You may have heard the term “Core Web Vitals” mentioned in connection with SEO or site speed, often without a clear explanation of what it actually means. In plain English, Core Web Vitals are a set of measures Google uses to judge how good a real visitor's experience of your website is. They matter because they affect both your search rankings and, more importantly, whether visitors stay long enough to become customers.
What are Core Web Vitals?
Core Web Vitals are three specific measurements that capture different parts of the loading and interaction experience. Google introduced them to put a concrete number on something that used to be vague — “does this site feel fast and stable to use?” Each one measures a real frustration that drives visitors away.
Largest Contentful Paint (LCP) — loading speed
LCP measures how long it takes for the main content of a page to appear. If the biggest, most important element — usually a heading or hero image — takes too long to show up, the page feels slow. A good LCP means visitors see meaningful content quickly rather than staring at a blank screen.

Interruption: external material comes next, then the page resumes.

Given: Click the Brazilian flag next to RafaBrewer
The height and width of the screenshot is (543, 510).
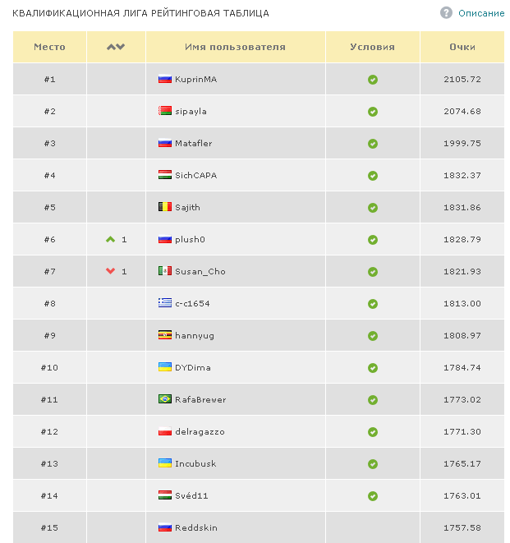Looking at the screenshot, I should click(164, 399).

Interaction to Next Paint (INP) — responsiveness
INP measures how quickly the page responds when someone interacts with it — clicking a button, tapping a menu, filling a form. A page can look loaded but feel sluggish or unresponsive when you actually try to use it. Good responsiveness means the site reacts immediately to what visitors do.
Cumulative Layout Shift (CLS) — visual stability
CLS measures how much the page moves around as it loads. We've all experienced it: you go to tap a button and the layout suddenly jumps, so you tap the wrong thing. A low CLS means the page stays stable and predictable as it loads, rather than shifting under the visitor.

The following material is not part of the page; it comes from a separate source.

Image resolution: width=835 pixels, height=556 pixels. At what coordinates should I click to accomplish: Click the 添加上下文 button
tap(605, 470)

Why Core Web Vitals affect your sales
It's tempting to treat these as technical SEO jargon, but they describe real human frustration. Google's own research into page experience has consistently shown that as load times grow, the likelihood of a visitor abandoning the page rises significantly. Every visitor who leaves before your page loads is a potential customer lost before you ever had a chance to convince them.
The connection to sales is direct. A faster, more stable site means more visitors stay, more of them reach your key pages, and more of them complete the action you want — an enquiry, a booking, a purchase. Speed isn't a vanity metric; it's part of the conversion funnel.
How Core Web Vitals affect SEO
Google uses page experience, including Core Web Vitals, as a ranking signal. It isn't the single most important factor — relevant, helpful content still matters most — but where two pages are otherwise comparable, the one offering a better experience has an advantage. Poor Core Web Vitals can hold back a site that's otherwise well-optimised.
What commonly hurts Core Web Vitals
- Large, unoptimised images that take too long to load.
- Too much heavy JavaScript slowing down interactivity.
- Slow hosting or server response times.
- Images and ads without reserved space, causing layout to jump.
- Excessive third-party scripts and plugins.
How to improve your Core Web Vitals
- Optimise and properly size images, and use modern formats.
- Reduce and streamline the code that runs on each page.
- Choose fast, reliable hosting.
- Reserve space for images and embedded content so the layout doesn't shift.
- Build on a foundation designed for performance from the start.
The most reliable way to score well is to build performance in from the beginning rather than bolt it on afterwards. Sites built on modern, performance-focused foundations tend to pass Core Web Vitals comfortably, while older sites often need significant work to catch up.
Final thoughts
Core Web Vitals turn “your site feels slow” into something measurable and fixable. They matter because they reflect the real experience of your visitors — and a better experience means more of them stay, trust you, and act. If your site struggles with speed or stability, improving these metrics is one of the most worthwhile investments you can make.
Key takeaways
- Core Web Vitals measure loading speed (LCP), responsiveness (INP) and visual stability (CLS).
- They affect both your rankings and your sales — slow, unstable pages lose visitors before they convert.
- Building on a performance-focused foundation is the most reliable way to pass them.